*Description of the task:* In the material below, the lines from the one containing "Given: Like the comment by @mikw2026" through the one containing "The width and" are to be given again exactly, ends included, and no others.

*Source material:*
####################

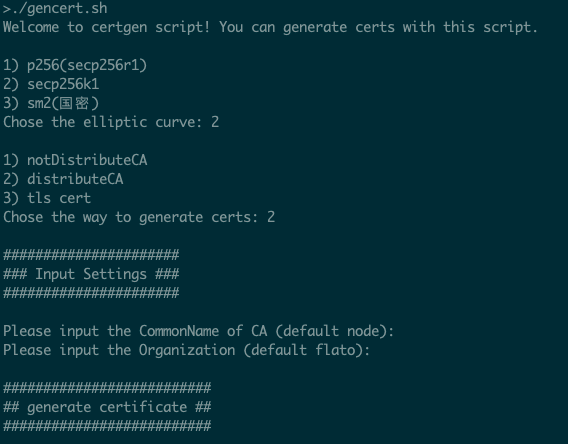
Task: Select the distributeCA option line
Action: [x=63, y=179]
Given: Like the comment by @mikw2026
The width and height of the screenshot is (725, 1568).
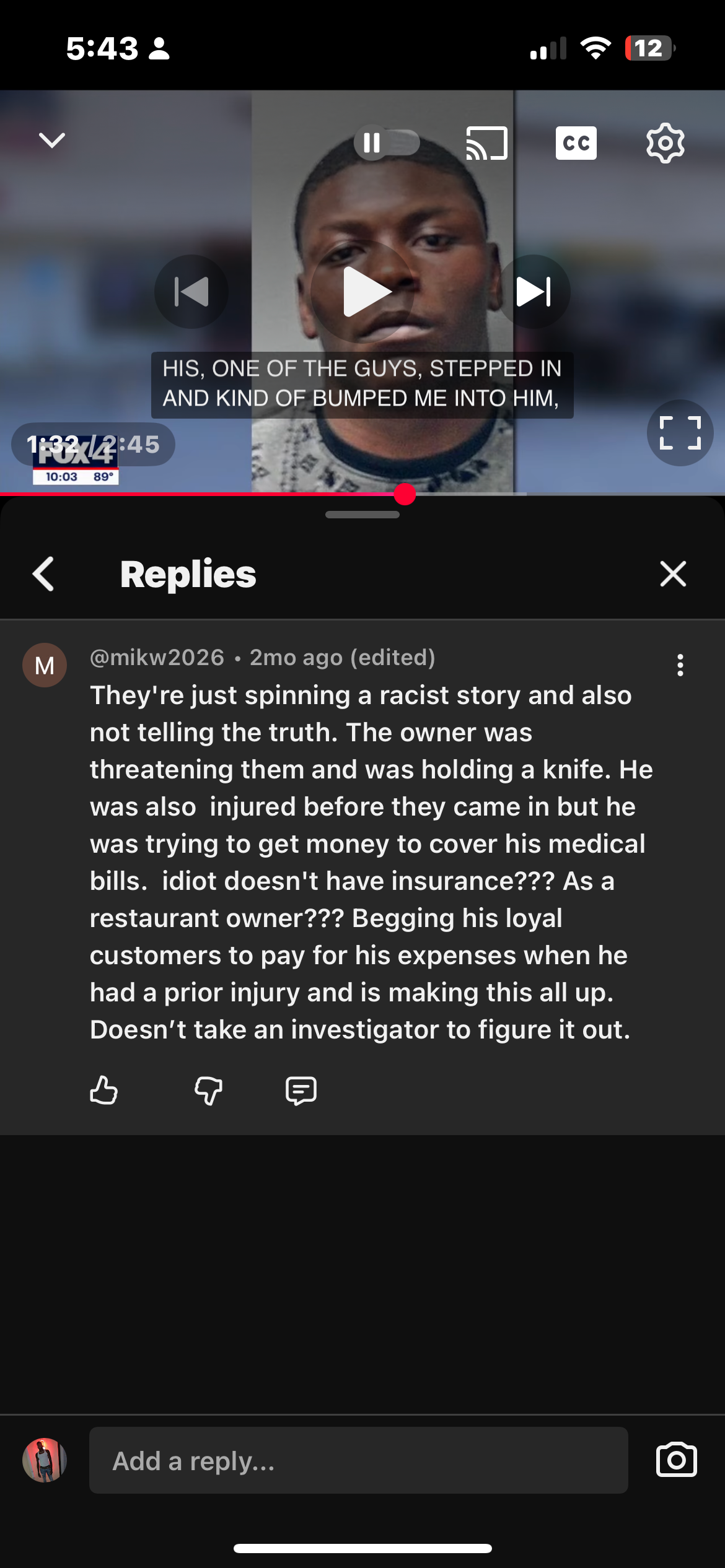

####################

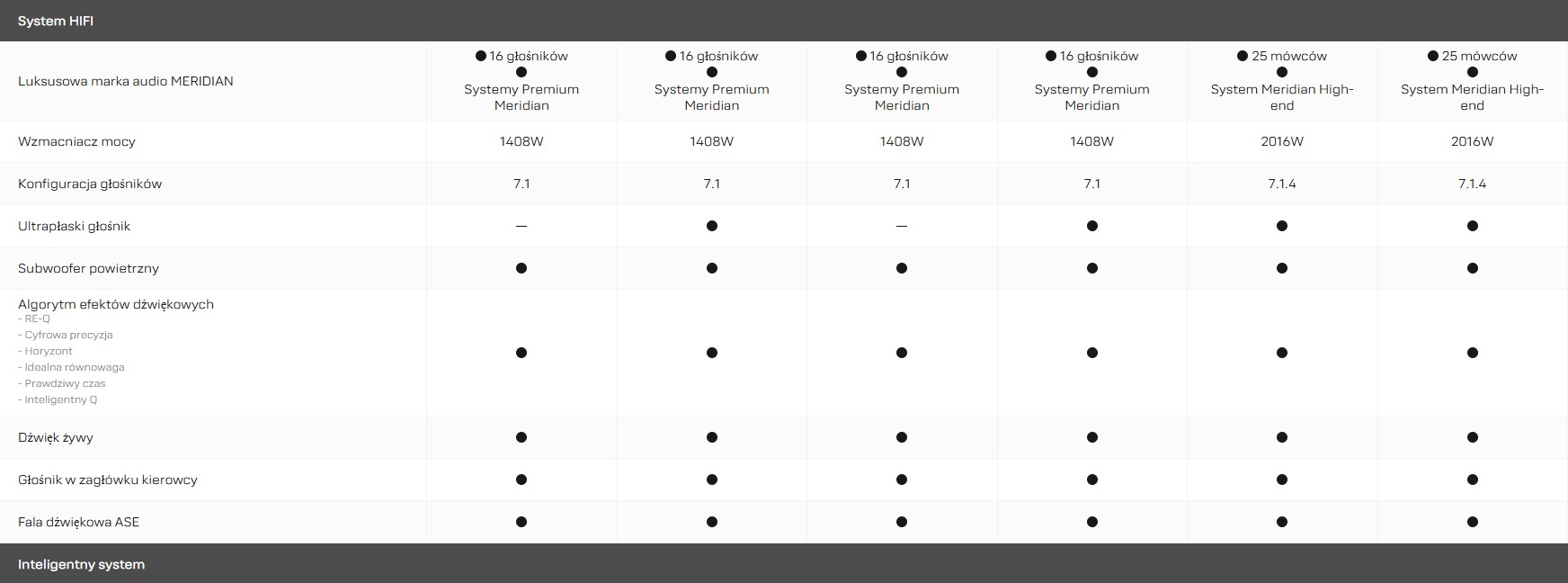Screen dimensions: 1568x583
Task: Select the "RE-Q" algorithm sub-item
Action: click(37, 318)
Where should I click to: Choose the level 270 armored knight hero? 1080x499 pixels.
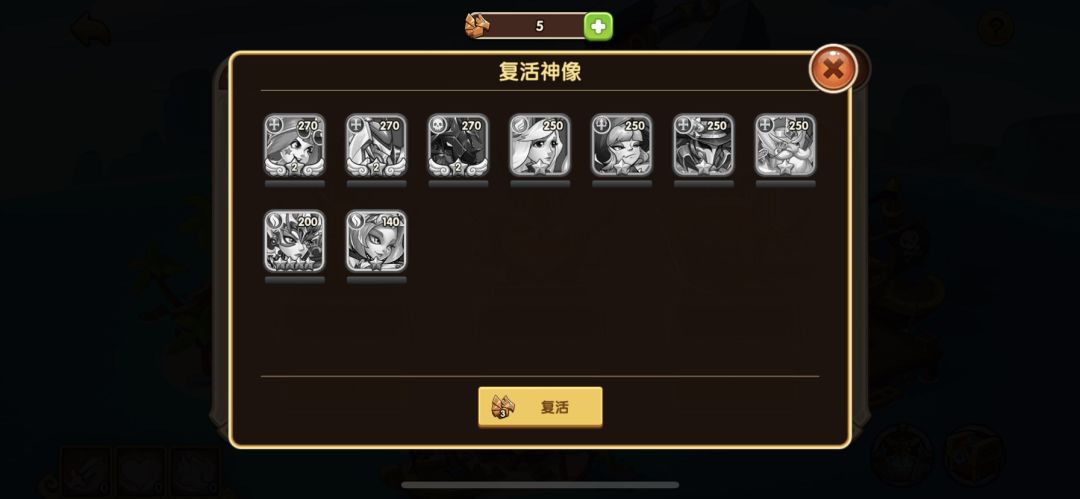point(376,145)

####################

*Output of the exercise:*
Given: Like the comment by @mikw2026
The width and height of the screenshot is (725, 1568).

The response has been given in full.